I recently retired and these early days have gone pretty well. It’s definitely a big adjustment from the pace and social contact I’d experienced while working. That shouldn’t come as a surprise. But you may be surprised by some of the other experiences I’ve had.
First, a bit about me. Even while employed, I had quite a bit of knowledge about retirement issues, statistics and investing. I’d spent nearly my entire career in financial services marketing, much of it working on retirement topics and projects. Most recently, I was head of a financial services research department, so I’ve spent lots of time trying to get insights into what Boomers want from life. Also, unlike many people, I’ve always been really hands-on when it comes to my investments.
So, what might surprise you about my first months of retirement?
1. We’re not downsizing. We’re upsizing.
We just sold our downtown condo and will be moving into a new house. That may sound odd at our life stage, but for us, it’s the right thing to do. My wife has a green thumb and a keen interest in gardening. Plus, with a lot more time on my hands, I’m more able to be her beast of burden. So, we’ve sold the loft and will be moving into a new home with lots to do in the garden.
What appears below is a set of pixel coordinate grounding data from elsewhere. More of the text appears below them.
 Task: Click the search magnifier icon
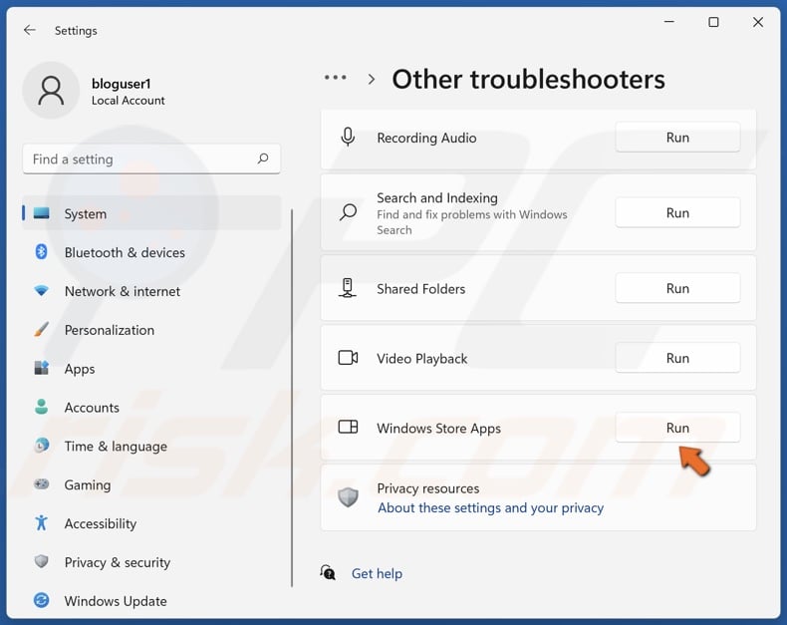pos(263,158)
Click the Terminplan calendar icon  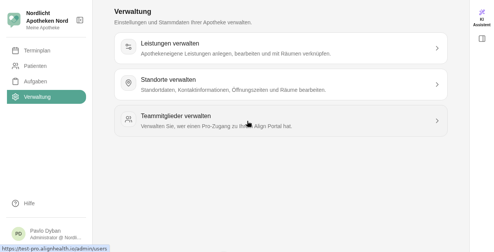point(15,51)
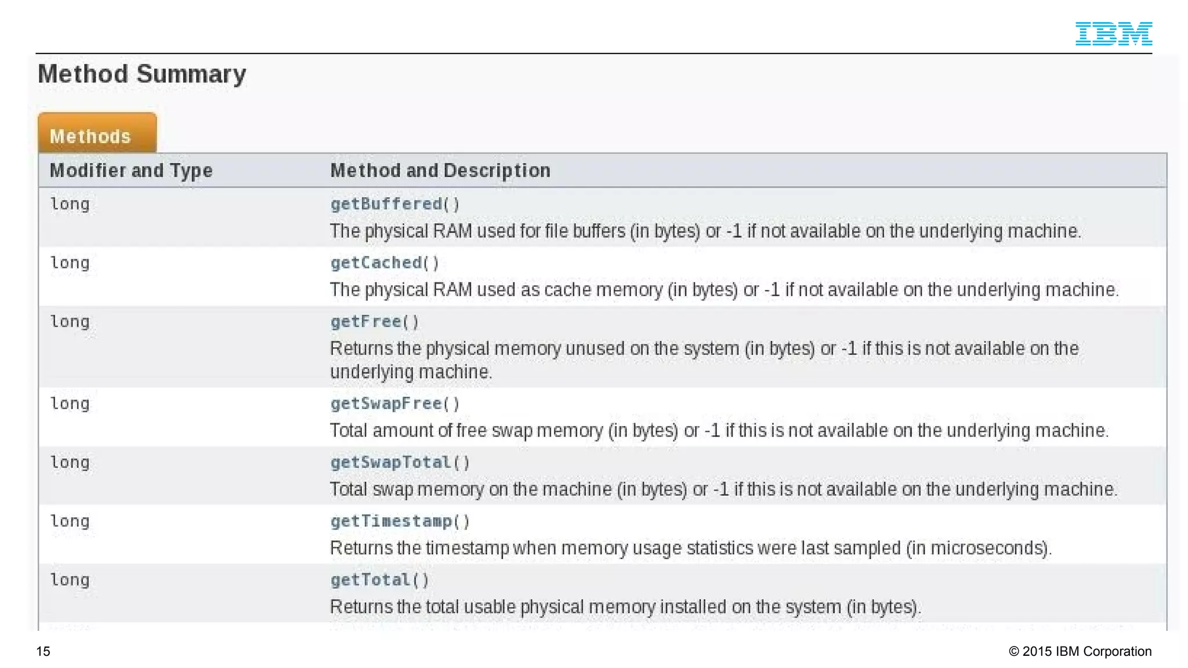Click the Method Summary heading
Screen dimensions: 1188x668
click(x=142, y=74)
There’ll also be more room for entertaining and for the kids to visit. We’ll miss some aspects of condo life, but not enough to remain in such a small home.
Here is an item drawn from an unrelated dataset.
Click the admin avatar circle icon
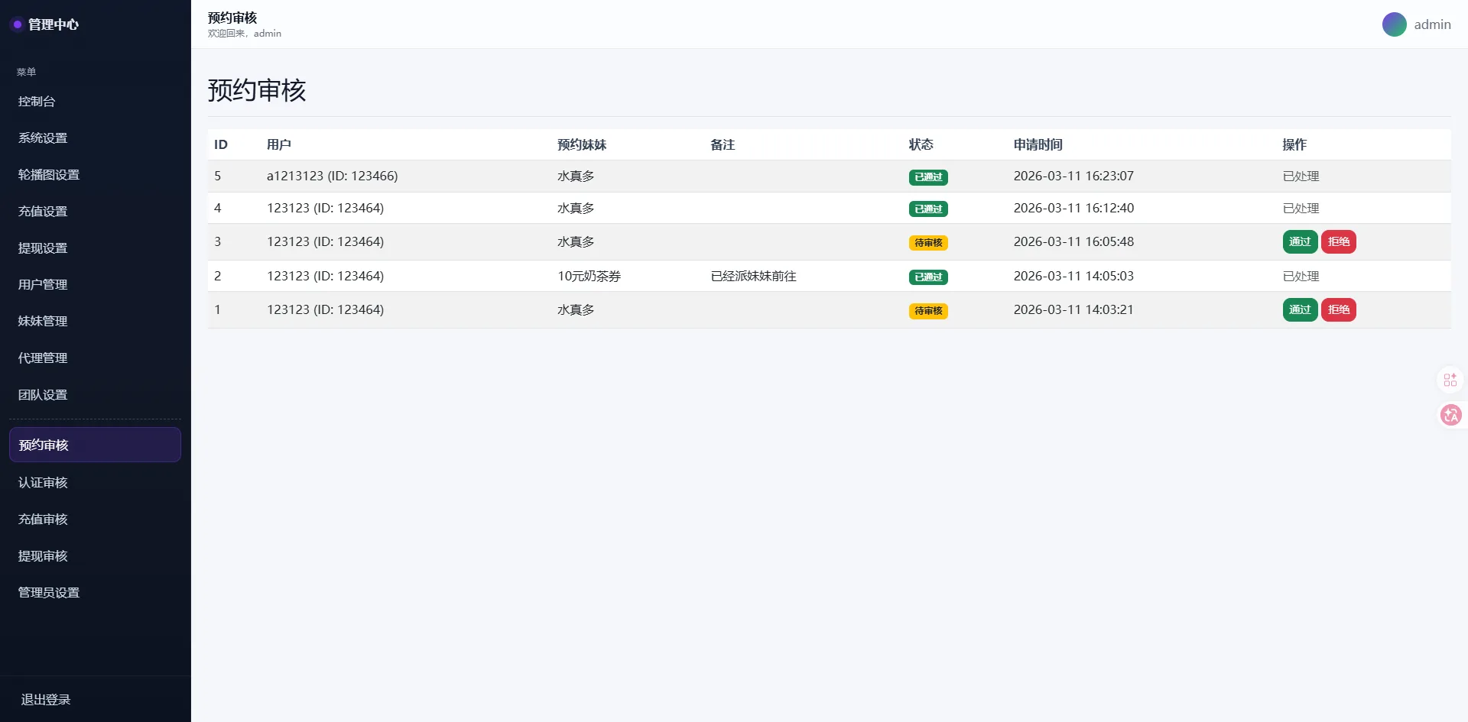 1394,24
2. I opened my very first RRSP the day after I retired.
Yep, after! In my earning years, I always made far more income than my wife did. As a result, when I made RRSP contributions, I contributed the maximum to her spousal RRSP, so that when it came time to retire, (because she’d have no company pension and less Canada Pension Plan income than me) she’d be taxed at a lower rate on withdrawals. In our situation, a spousal RRSP made the most sense. I’d get the tax deduction for contributions, but the RRSP would grow in her name. But once I actually retired, I discovered a one-time opportunity. Just as my earnings were about to fall off a cliff, it finally made sense for me to contribute to my own RRSP (while still in a high tax bracket), so I could turn around and withdraw money from my RRSP next year, when my income is so small I’ll pay $0 tax on a withdrawal in my name. That’s a sweet deal (for me, although it may not be right for everyone).
3. This is no time for a hands-off approach to your finances.
I’m one of those lucky people that the majority of Canadians only get to read about. I’ve got a traditional defined benefit pension plan. In my case, it’s not a big pension, so it’s not the cornerstone of my retirement savings and it won’t provide the biggest chunk of my retirement income. But when I got my final pension statement in the mail telling me I had 90 days to choose between a one-time lump sum payment and a series of monthly payments, I had to make a fairly quick decision. I chose to convert it into the guaranteed lifetime income option that will provide me with guaranteed monthly payments for the rest of my life. Plus, the payments will be regularly adjusted for inflation. And if my wife outlives me, the cheques will continue on for the rest of her life. We both take comfort in knowing that those monthly payments are guaranteed and we’ll use them to cover much of our basic living expenses, such as food and shelter. In our situation, we actually don’t need the defined benefit pension money yet, so we’ve chosen to delay drawing the pension income.
The moral of the story is that no matter what financial advice or strong financial companies you have access to, you still need to understand your finances well enough to make the best financial decisions. I’m okay with that. In fact, I’m okay because of that.